TEXT BLOCK:
::::

The Edict of Milan in AD 313 made Christianity an acceptable religion in the Roman Empire. From this time forward it became easier for Armenian Christians to settle and build homes in Jerusalem. Empress Helena came to the Holy land in AD 326 and began to excavate holy sites, including Golgotha, The Nativity in Bethlehem and the birthplace of Mary. At this time the Church of the Holy Sepulchre was built. Between the fourth and eighth centuries Armenians built as many as seventy monasteries throughout the Holy Land, although how many of them might have been in Jerusalem is open to debate. By the 6th century AD Armenian Bishops were located in Jerusalem around what they called "Mount Zion", indicating that a substantial Armenian community existed in the city and that the community was settling continuously in a particular area.
The invention of an Armenian alphabet in 405 certainly helped the Armenian community by allowing them to keep records in their native language. This alphabet has helped spawn the more than four thousand ancient manuscripts kept by the Armenians in the St. Toros Church next to the St. James Cathedral. In the 19th century when breaking ground for the Russian Monastery on the Mount of Olives, six mosaic floors were uncovered to reveal Armenian writing, once again testifying to the presence of Armenians in and around Jerusalem from that period. A similar mosaic was uncovered in the Musrara neighborhood (200 meters from the Damascus Gate) and was purchased by the Armenian patriarchate in 1912.
One of the central reasons for the existence of an Armenian quarter is the religion and ethnicity of the Armenians. Armenians, unlike the majority of Christians in Israel, are not Arab, rather they are ethnically and religiously Armenian. The reason for their ethnicity does not need to be elaborated on except to say that they have remained a homogeneous group, intermarrying over the years and keeping their culture intact.
The reason for the development of a separate Armenian Church is slightly more complicated. At the time Armenia converted to Christianity there was only one church. However in AD 431 the Third Ecumenical Council at Ephesus split the church between Nestorians (today’s Assyrian and Chaldean Christians) and the rest of Christianity. Then in 451 the Fourth Ecumenical Council split Christianity again into Monophysites and Dyophysites. The Armenians thereby joined the Coptic, Ethiopian and Syrian churches in the Monophysite movement, whereas the Byzantine/Orthodox Church (Greek Orthodox, Russian Orthodox etc) became Dyophysite. It would take until 1054 for the Latin (Catholic) Church to break from the Orthodox Church and then until the Reformation in the 16th century to split the Christian Church into the factions one sees today in the old city.
Byzantine emperor Justinian (527–565) persecuted the Monophysite churches and the Armenians found themselves speaking on behalf of the Ethiopian, Syrian and Coptic Churches, a leadership role the Patriarchate still assumes. Thus from AD 451 the Armenian church became separate from the other Christian churches in Jerusalem, a fact that would have major ramifications in the ensuing struggle with fellow Christians during the Crusader and Ottoman periods.
[edit] Islamic conquest 638–1099
The Persian conquest and sacking of Jerusalem in 614 and the subsequent Islamic conquest in 638 found the Armenians under siege from their Byzantine masters and they therefore welcomed the invaders as a way to get back the Church property confiscated under Emperor Justinian, and which they had been forbidden from entering. The Armenians now became subject to the Pact of Omar and they became Dhimmis. They would pay a special poll tax called Jizya, sometimes be forced to wear special clothing including blue turbans, and not be allowed to construct new Christian buildings. In return, they were protected from the status of pagans, who were killed or enslaved.

::::

DIRECTIONS:
#1 In the text on Armenians in Jerusalem, in what year did the Armenian patriarchate buy the mosaic found in the Musrara neighborhood?
#2 Reproduce the text on Armenians in Jerusalem from "The invention of" up to and including "patriarchate in 1912.".

::::

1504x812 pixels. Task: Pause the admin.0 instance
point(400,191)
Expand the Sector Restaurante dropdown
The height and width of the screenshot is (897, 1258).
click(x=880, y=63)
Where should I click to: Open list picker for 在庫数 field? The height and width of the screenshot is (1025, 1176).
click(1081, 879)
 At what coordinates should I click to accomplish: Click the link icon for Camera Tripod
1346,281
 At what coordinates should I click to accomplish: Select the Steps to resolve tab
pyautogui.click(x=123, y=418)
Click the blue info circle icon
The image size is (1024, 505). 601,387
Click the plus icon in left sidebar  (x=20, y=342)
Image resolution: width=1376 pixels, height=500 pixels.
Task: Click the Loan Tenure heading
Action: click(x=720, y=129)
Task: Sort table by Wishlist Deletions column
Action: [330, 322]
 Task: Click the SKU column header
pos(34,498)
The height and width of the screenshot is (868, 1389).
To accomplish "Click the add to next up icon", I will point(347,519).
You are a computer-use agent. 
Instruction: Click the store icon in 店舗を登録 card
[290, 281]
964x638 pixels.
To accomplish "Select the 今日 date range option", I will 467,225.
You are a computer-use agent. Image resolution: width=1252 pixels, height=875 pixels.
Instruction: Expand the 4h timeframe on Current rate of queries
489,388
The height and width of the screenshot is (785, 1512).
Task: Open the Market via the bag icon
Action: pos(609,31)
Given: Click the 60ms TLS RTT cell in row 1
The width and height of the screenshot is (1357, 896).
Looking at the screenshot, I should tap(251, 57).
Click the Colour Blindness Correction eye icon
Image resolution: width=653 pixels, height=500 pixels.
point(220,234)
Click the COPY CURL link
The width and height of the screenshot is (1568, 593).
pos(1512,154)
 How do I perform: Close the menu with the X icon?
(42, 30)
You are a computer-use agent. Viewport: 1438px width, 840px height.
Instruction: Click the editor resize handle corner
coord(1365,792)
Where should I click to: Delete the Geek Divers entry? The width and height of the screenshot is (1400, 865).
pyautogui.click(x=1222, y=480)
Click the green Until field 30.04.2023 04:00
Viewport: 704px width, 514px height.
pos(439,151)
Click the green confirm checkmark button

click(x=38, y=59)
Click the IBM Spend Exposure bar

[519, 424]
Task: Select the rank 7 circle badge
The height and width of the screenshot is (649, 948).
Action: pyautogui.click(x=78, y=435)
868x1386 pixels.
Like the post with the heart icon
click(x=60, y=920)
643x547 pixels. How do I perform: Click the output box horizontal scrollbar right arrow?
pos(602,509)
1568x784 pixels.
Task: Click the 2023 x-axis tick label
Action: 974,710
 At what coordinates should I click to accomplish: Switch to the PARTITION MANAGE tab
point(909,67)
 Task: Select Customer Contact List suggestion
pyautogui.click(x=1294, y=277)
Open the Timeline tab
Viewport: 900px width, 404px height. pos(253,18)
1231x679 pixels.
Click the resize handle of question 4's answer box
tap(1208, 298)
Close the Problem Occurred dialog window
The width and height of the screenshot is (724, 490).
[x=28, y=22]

::::

PROBLEM SOLUTIONS:
#1 1912

#2
The invention of an Armenian alphabet in 405 certainly helped the Armenian community by allowing them to keep records in their native language. This alphabet has helped spawn the more than four thousand ancient manuscripts kept by the Armenians in the St. Toros Church next to the St. James Cathedral. In the 19th century when breaking ground for the Russian Monastery on the Mount of Olives, six mosaic floors were uncovered to reveal Armenian writing, once again testifying to the presence of Armenians in and around Jerusalem from that period. A similar mosaic was uncovered in the Musrara neighborhood (200 meters from the Damascus Gate) and was purchased by the Armenian patriarchate in 1912.